Uit te voeren:
- a) Beantwoord op basis van het tekstfragment de volgende vragen:
(i) Hoe wordt de dakhelling gemeten?
(ii) Hoeveel procent van de breedte van de achtergevel moet de gezamenlijke breedte van dakkapellen of dakopbouwen overschrijden om maatgevend te zijn voor de goothoogte?
(iii) Waarvoor zijn de gronden bestemd ter plaatse van de aanduiding 'fruitteelt'?
- b) Herschrijf in het tekstfragment de alinea die begint met "vanaf het peil tot aan de bovenkant van de goot" in korter Nederlands en behoud daarbij de belangrijkste gegevens.
- c) Noem alle voorzieningen die het tekstfragment als ondergeschikt opsomt bij de bestemming 'Agrarisch'.

Artikel 2 Wijze van meten

Bij de toepassing van deze regels wordt als volgt gemeten:

2.1 de bouwhoogte van een bouwwerk

vanaf het peil tot aan het hoogste punt van een gebouw of van een bouwwerk, geen gebouw zijnde, met uitzondering van ondergeschikte bouwonderdelen, zoals schoorstenen, antennes en naar de aard daarmee gelijk te stellen bouwonderdelen.

2.2 de dakhelling

langs het dakvlak ten opzichte van het horizontale vlak.

2.3 de goothoogte van een bouwwerk

vanaf het peil tot aan de bovenkant van de goot, c.q. de druiplijn, het boeiboord of een daarmee gelijk te stellen constructiedeel. Indien zich op enige zijde van een gebouw één of meer dakkapellen of dakopbouwen bevinden waarvan de gezamenlijke breedte meer bedraagt dan 70% van de breedte van de achtergevel of meer dan 50% van de breedte van de overige gevels, is de goot, de druiplijn of het boeiboord van die dakkapel of dakopbouw maatgevend voor het bepalen van de goothoogte.

2.4 de inhoud van een bouwwerk

tussen de onderzijde van de begane grondvloer, de buitenzijde van de gevels (en/of) het hart van de scheidingsmuren) en de buitenzijde van daken en dakkapellen.

2.5 de oppervlakte van een bouwwerk

tussen de buitenwerkse gevelvlakken en/of het hart van de scheidingsmuren, neerwaarts geprojecteerd op het gemiddelde niveau van het afgewerkte bouwterrein ter plaatse van het bouwwerk.

2.6 hoogtematen

De in deze regels genoemde maximaal toelaatbare goot- en bouwhoogtes van gebouwen mogen worden overschreden door hellende dakvlakken, topgevels, dakkapellen, trappenhuizen, liftkokers, schoorstenen en ander aan het bouwwerk ondergeschikte bouwdelen.

Hoofdstuk 2 Bestemmingsregels

Artikel 3 Agrarisch

3.1 Bestemmingsomschrijving

De voor 'Agrarisch' aangewezen gronden zijn bestemd voor:

  • a. de bedrijfsvoering van een agrarisch bedrijf in de vorm van een veehouderij op open grond, met inachtneming van de kenmerkende openheid van het gebied;
  • b. de bedrijfsvoering van een fruitteeltbedrijf, ter plaatse van de aanduiding 'fruitteelt';
  • c. wonen, uitsluitend ter plaatse van de aanduiding ‘bedrijfswoning’;

met daaraan ondergeschikt:

  • d. groenvoorzieningen;
  • e. waterhuishoudkundige voorzieningen;
  • f. nutsvoorzieningen;
  • g. parkeervoorzieningen;
  • h. laad- en losvoorzieningen.

Aangeleverde gegevens:
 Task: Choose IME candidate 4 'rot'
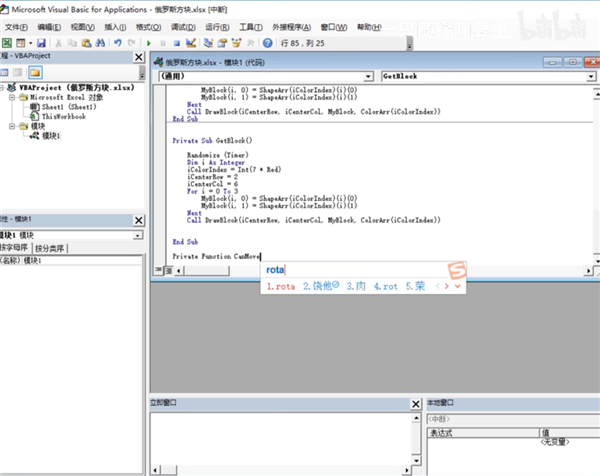(x=386, y=286)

Antwoorden opdrachten:
- a)
(i) Langs het dakvlak ten opzichte van het horizontale vlak.
(ii) 70%.
(iii) Voor de bedrijfsvoering van een fruitteeltbedrijf.

- b) De goothoogte meet je vanaf het peil tot de bovenkant van de goot, de druiplijn, het boeiboord of een vergelijkbaar constructiedeel. Soms hebben dakkapellen of dakopbouwen op één zijde van een gebouw samen een breedte van meer dan 70% van de achtergevel of meer dan 50% van een andere gevel. Dan bepaalt hun goot, druiplijn of boeiboord de goothoogte.

- c)
- groenvoorzieningen
- waterhuishoudkundige voorzieningen
- nutsvoorzieningen
- parkeervoorzieningen
- laad- en losvoorzieningen